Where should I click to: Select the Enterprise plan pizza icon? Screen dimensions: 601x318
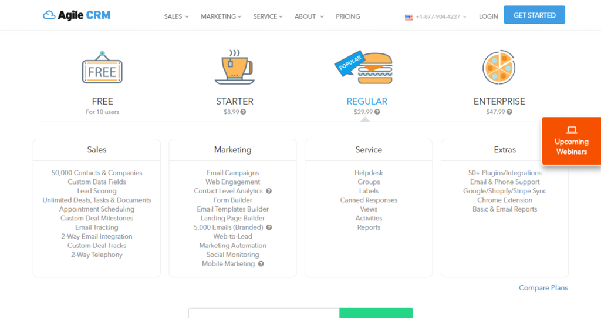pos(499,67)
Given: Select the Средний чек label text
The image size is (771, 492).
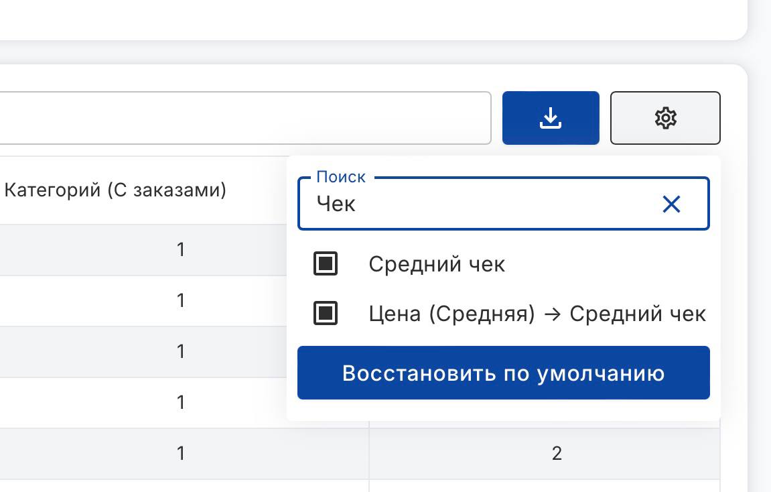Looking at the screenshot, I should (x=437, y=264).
————
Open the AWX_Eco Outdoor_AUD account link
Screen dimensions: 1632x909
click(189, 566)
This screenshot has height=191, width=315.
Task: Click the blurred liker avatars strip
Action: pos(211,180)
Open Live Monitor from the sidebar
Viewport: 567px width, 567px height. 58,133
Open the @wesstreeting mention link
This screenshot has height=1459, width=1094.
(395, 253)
————
### What the task asks:
Rewrite the records from the line with "Where should I" up to and including the line with "Looking at the" as a two-column CSV with the headers instruction and output, one row per record. Put each record's text and its answer in one quoted field apiece, turning line breaks into spaces, and leave the pictures out.

### Result:
instruction,output
"Where should I click to: Select the Enterprise plan pizza icon? Screen dimensions: 601x318","pos(499,67)"
"Given: Select the Средний чек label text The image size is (771, 492).","Looking at the screenshot, I should (x=437, y=264)."